Exercise description: Only the lines from the one holding "This screenshot has height=721, width=1568." through the end of the records below are to be reproduced exactly, and pictures are to be omitted.

++++ Material to process ++++

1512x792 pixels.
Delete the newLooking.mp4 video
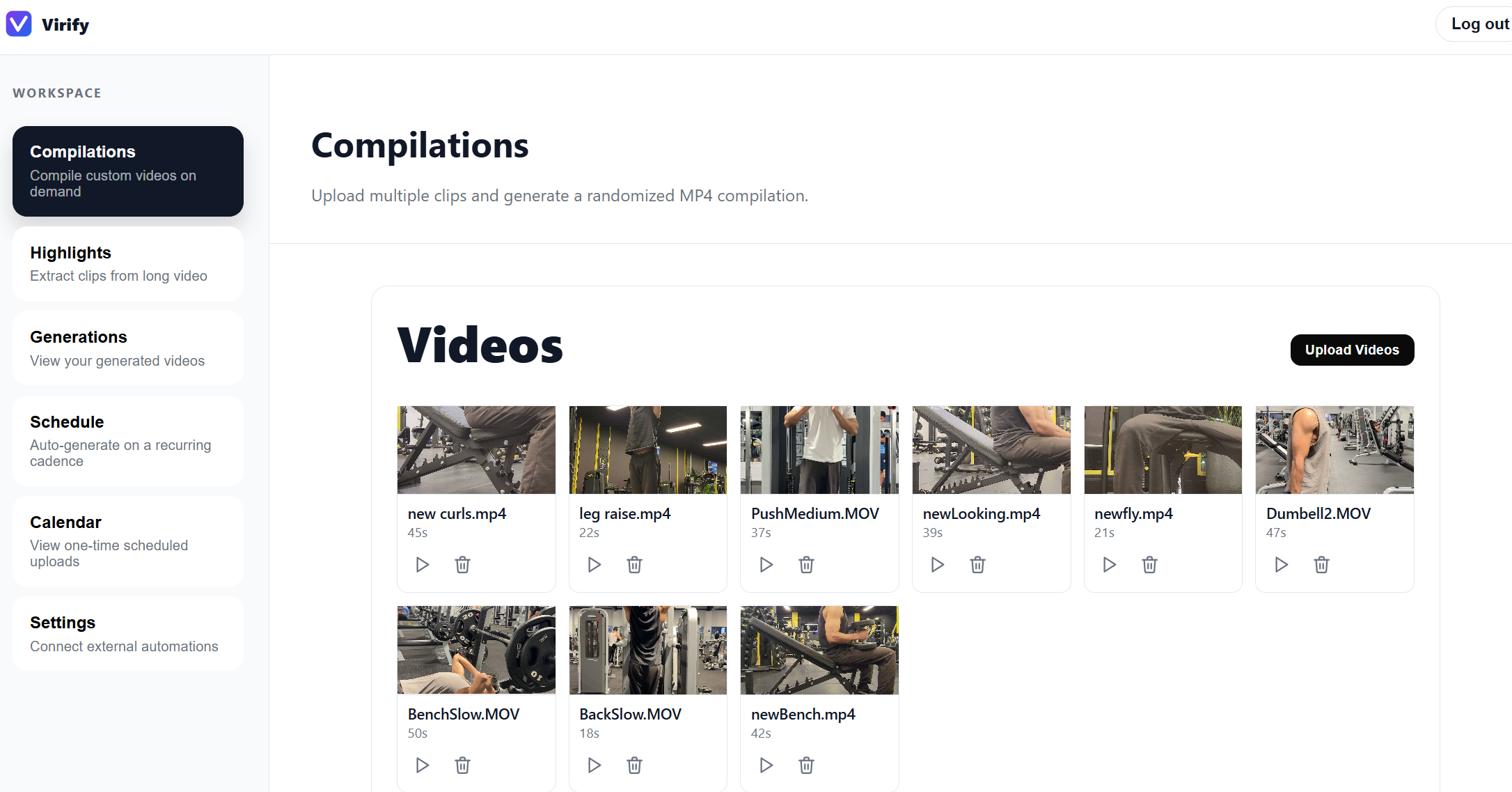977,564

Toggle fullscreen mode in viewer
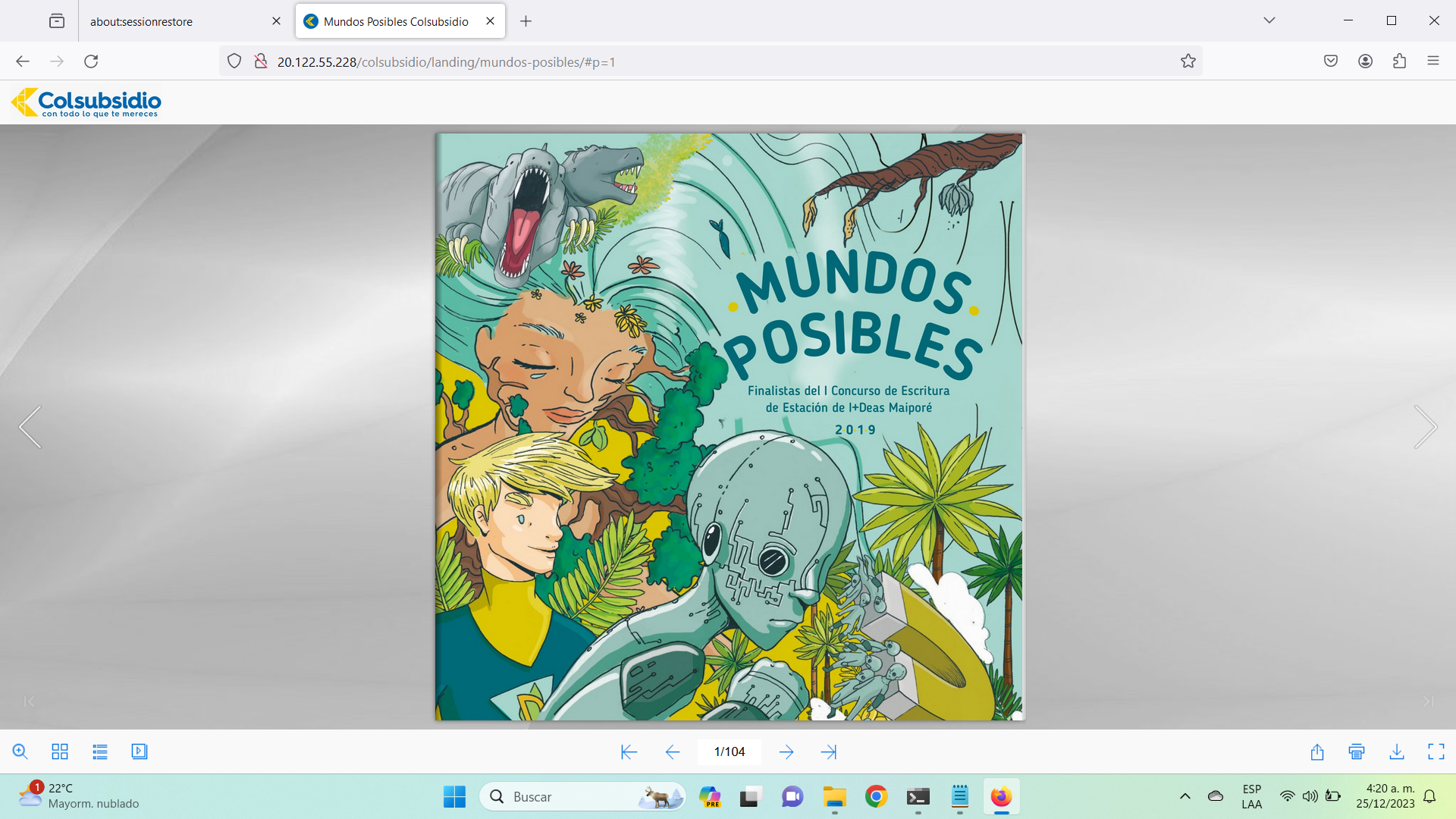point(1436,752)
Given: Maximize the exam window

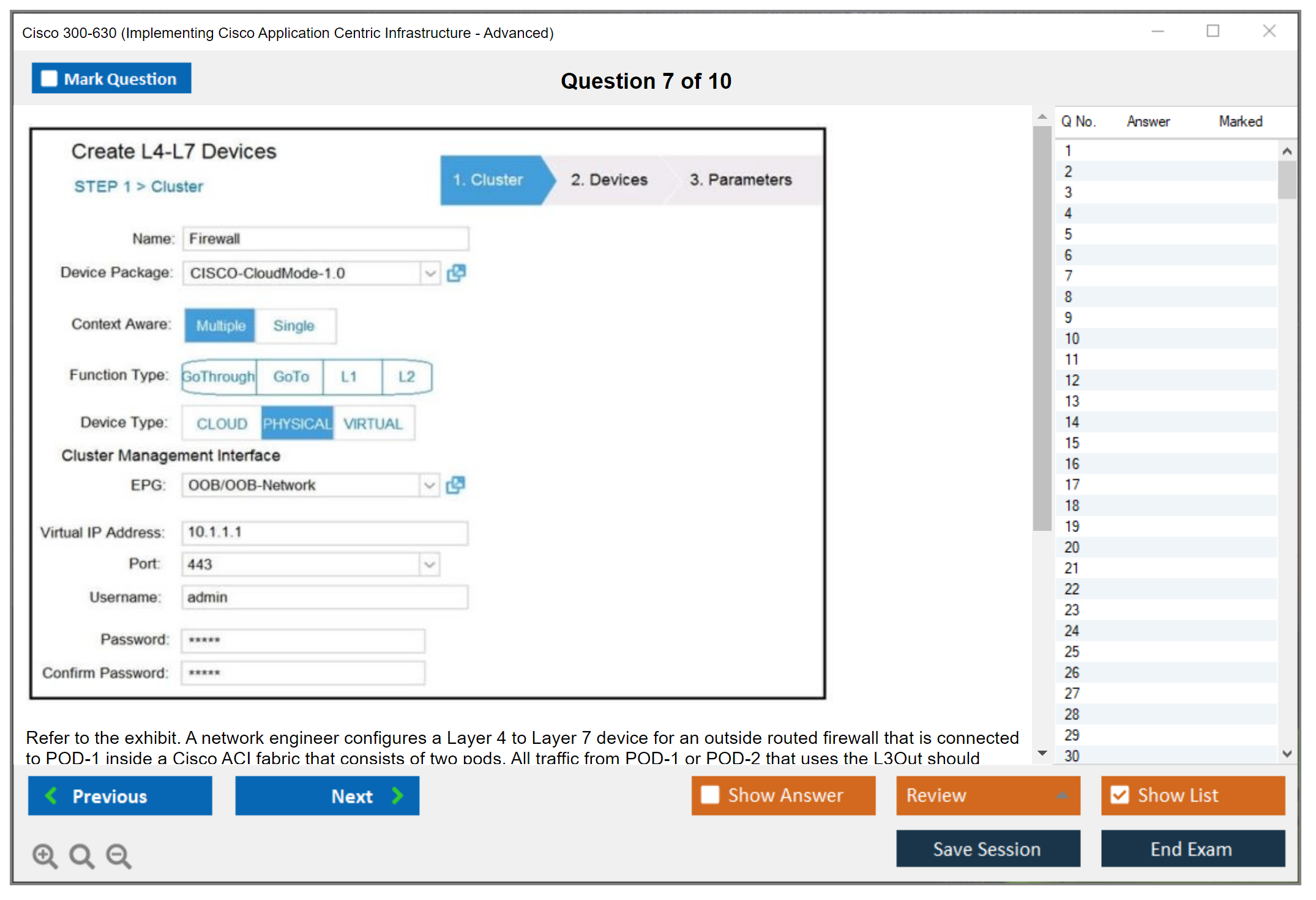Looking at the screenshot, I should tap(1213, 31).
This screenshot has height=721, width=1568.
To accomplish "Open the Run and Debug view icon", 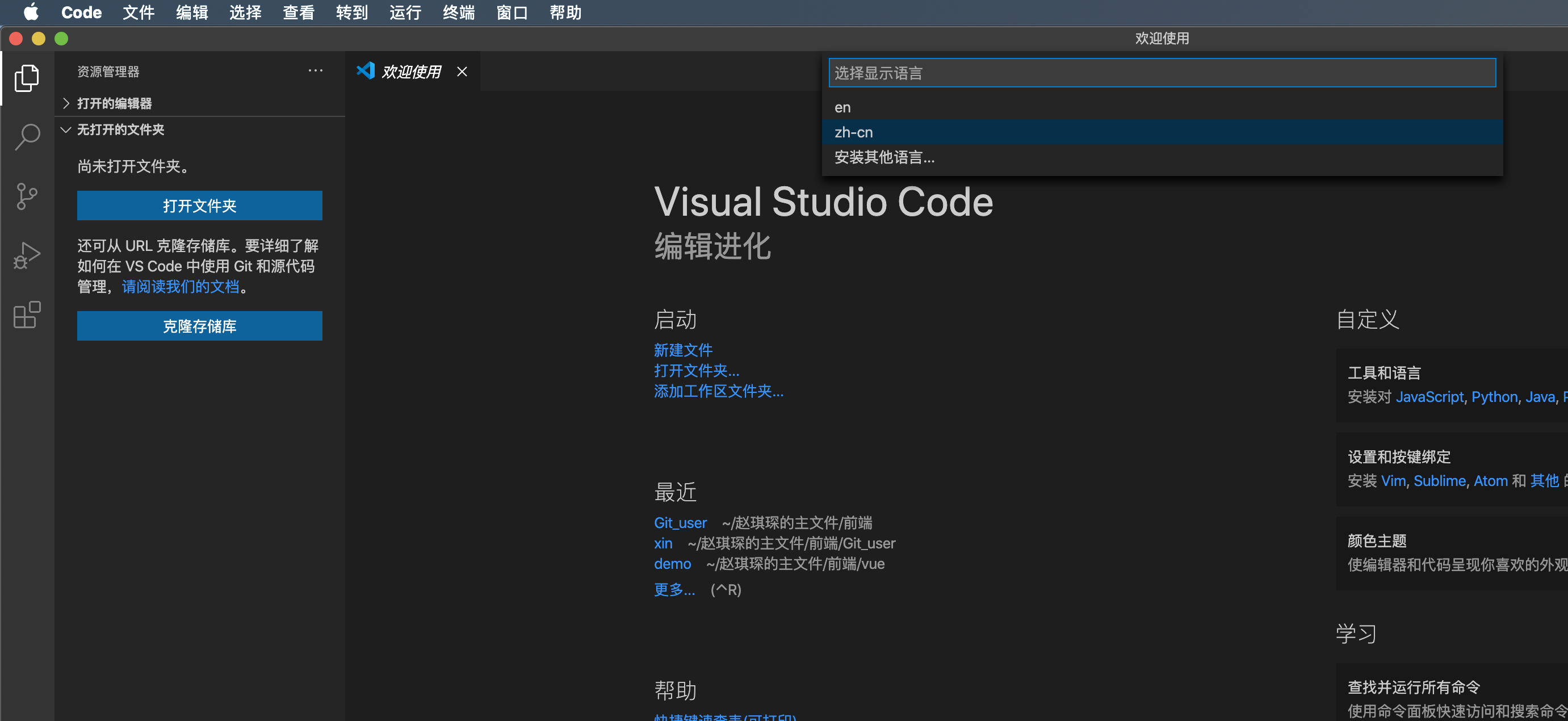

++++

Final answer:
This screenshot has height=721, width=1568.
To accomplish "Open the Run and Debug view icon", 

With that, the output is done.